## Start SELECTION
I think it meant different things to different groups at various times. The so-called Messianic age (as the advent of an utopic domain for the Jews) also was thought to come without any Messiah.
In Daniel last part, Archangel Michael will bring about resurrections and eternal life. No Messiah here.
I also think there was not much of any Messianic or Apocalyptic expectations when things were going not too bad for the Jews, that is from the building of the second temple, and afterwards under the benevolent and loose rule of the Persians and the Hellenist kings, with the exception of Antiochus IV (whose looting of Jerusalem and ensuing massacres gave us 'Daniel'), up to the Roman arrival in Jerusalem, taking advantage of the late Hasmoneans corruption and in-fighting (that gave us the Psalms of Solomon ch. 7).
At this time, the failure of the Hasmoneans (also with the later Parthian invasion), made some Jews wished for another David, or one of his descendant, from the Davidian dynasty relatively successful in Judah for centuries, to usher better days for the Jews, under rulers of their own.
## End SELECTION
## Start PROVIDED DATA
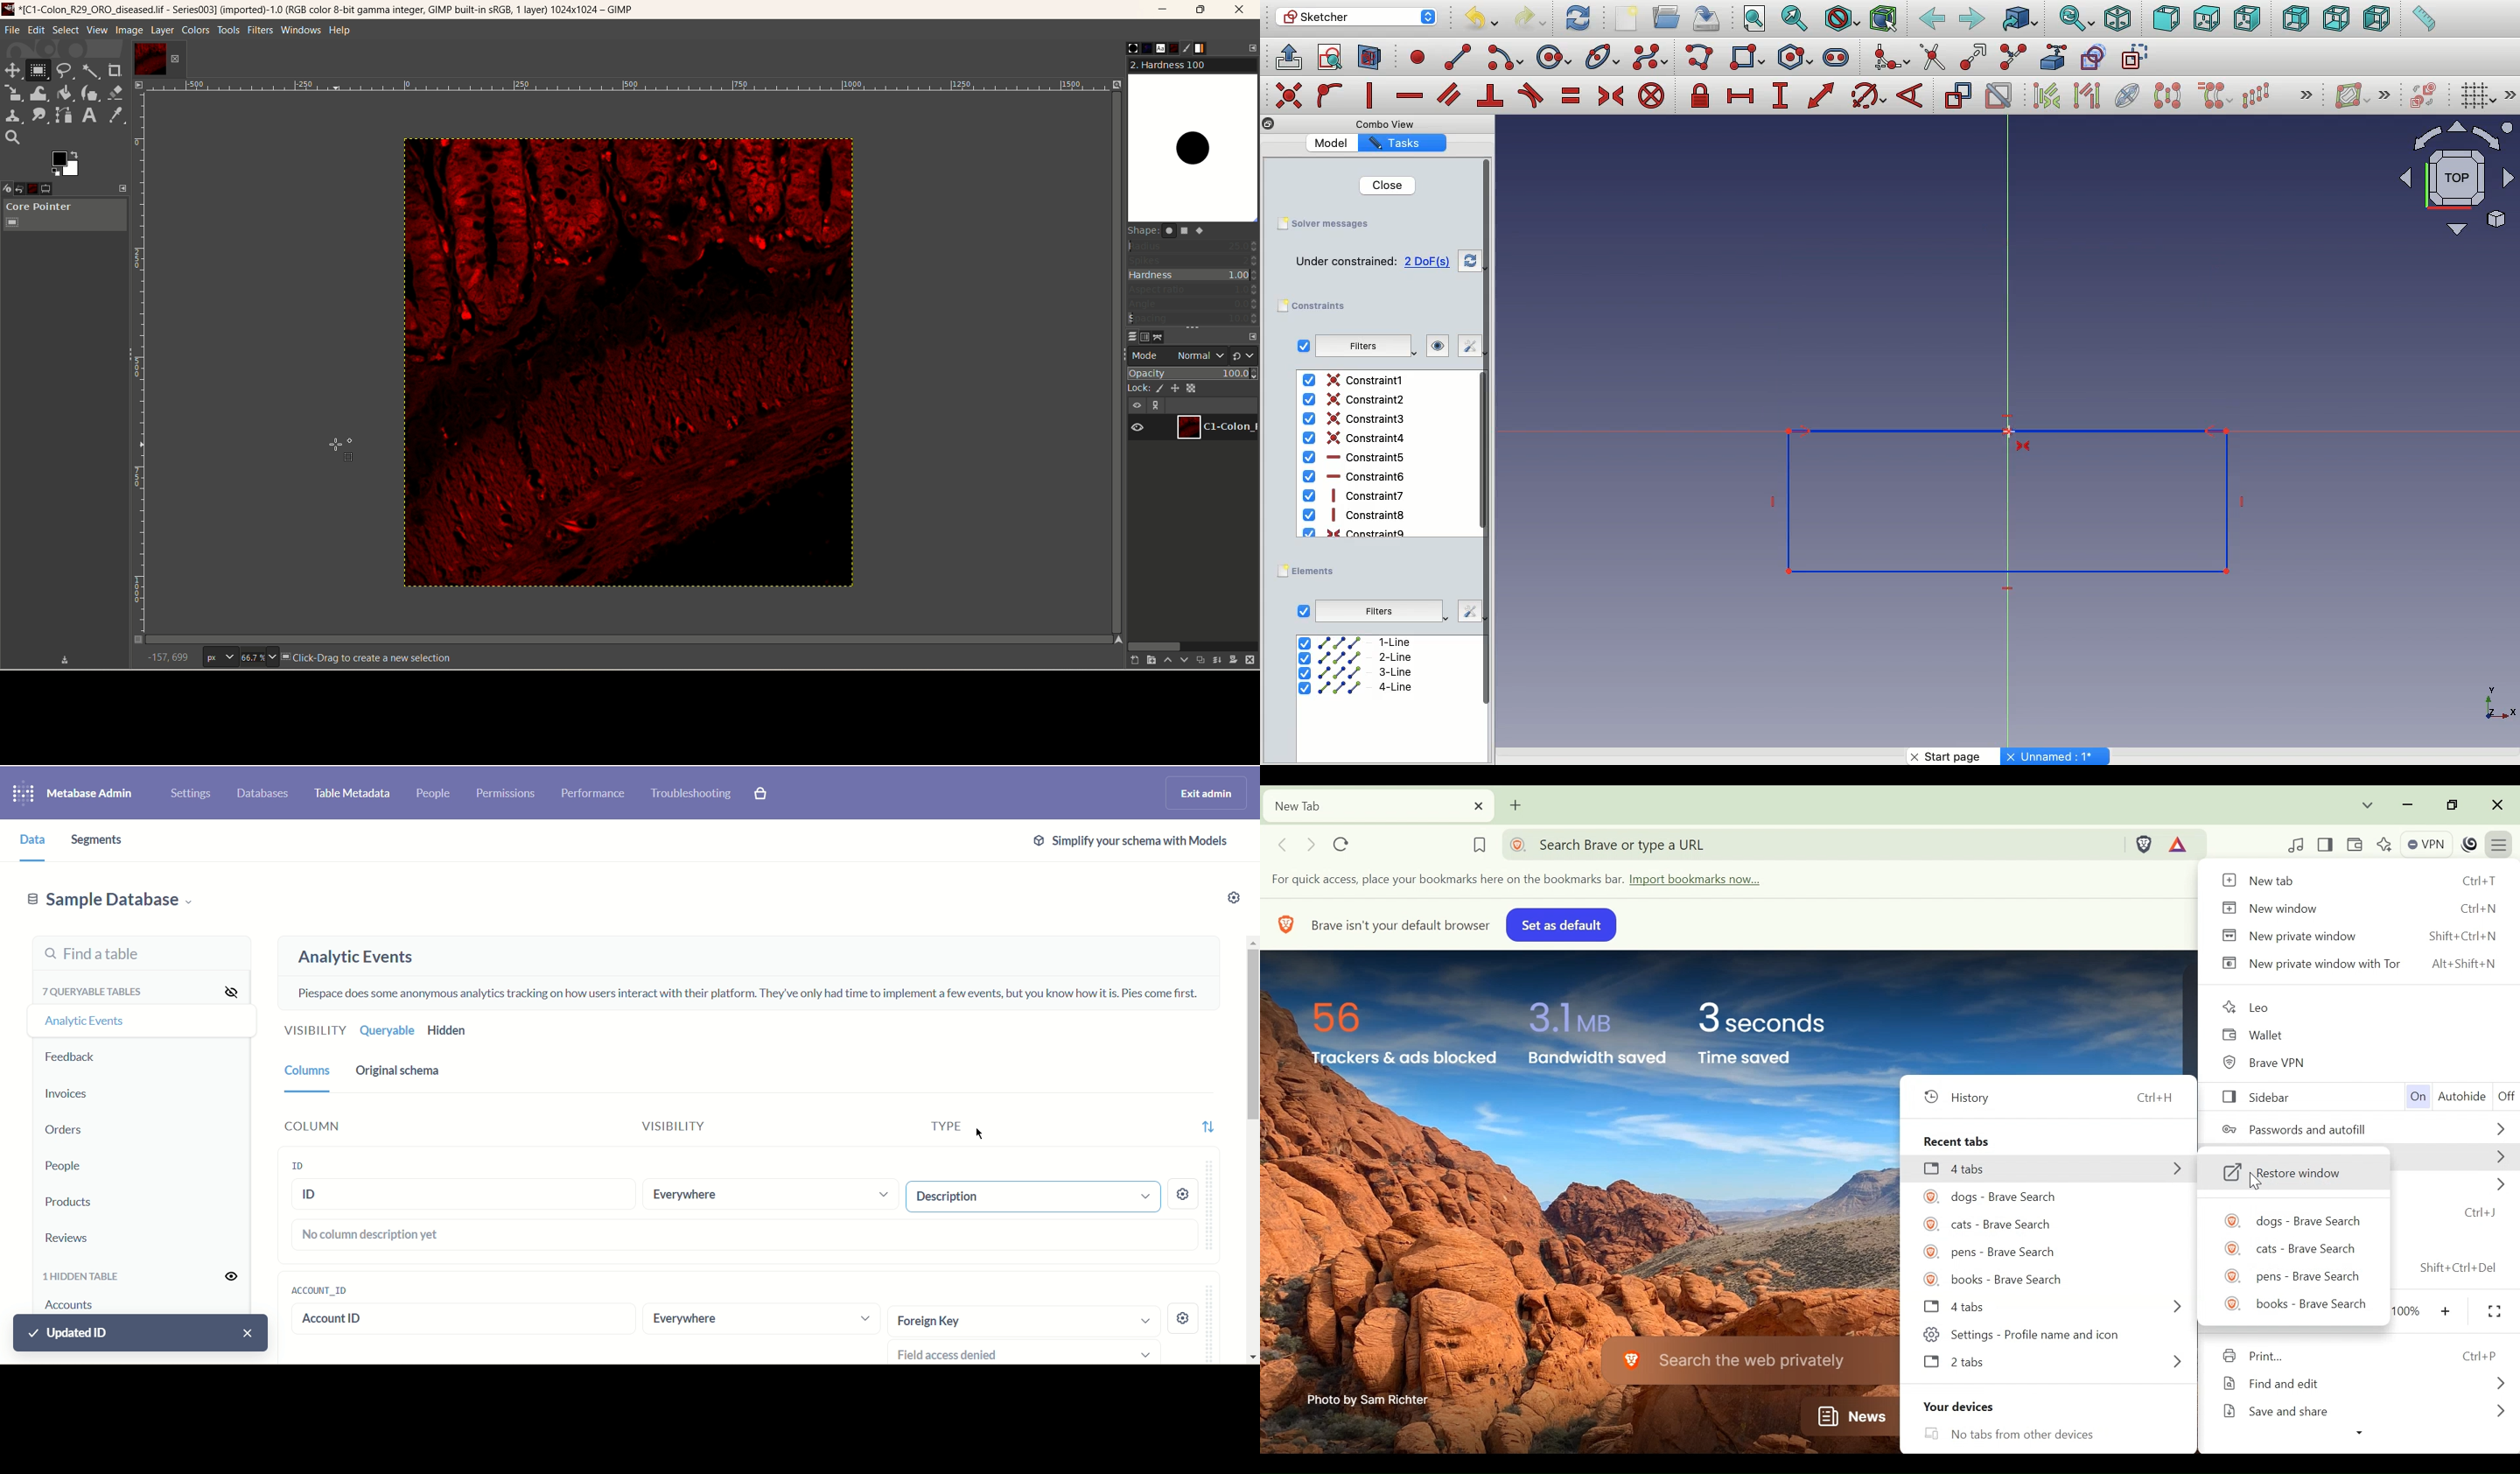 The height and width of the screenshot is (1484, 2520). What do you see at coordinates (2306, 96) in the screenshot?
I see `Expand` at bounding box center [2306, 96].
## End PROVIDED DATA
WORK TO DO:
Can you continue the passage on Jewish messianic expectations, starting right after its last sentence? The listing has no connection to the passage on Jewish messianic expectations.

SOLVED PROBLEM:
Then the Herodian kings (non-Jews) came, then the Romans directly. More reasons for wishing an utopic Kingdom under a Davidian king, with God's power to kick out the invaders and keep them outside (as in some verses in the OT). But that does not mean that wishful thinking was general and/or intense among the Jewish population, but only ready to kick in at some appropriate occasion.
Paul had Jesus as from David but that happened in his last epistle (Romans) and I think he reluctantly borrowed that notion from the earliest Jewish Christians (before the divine conception was invented).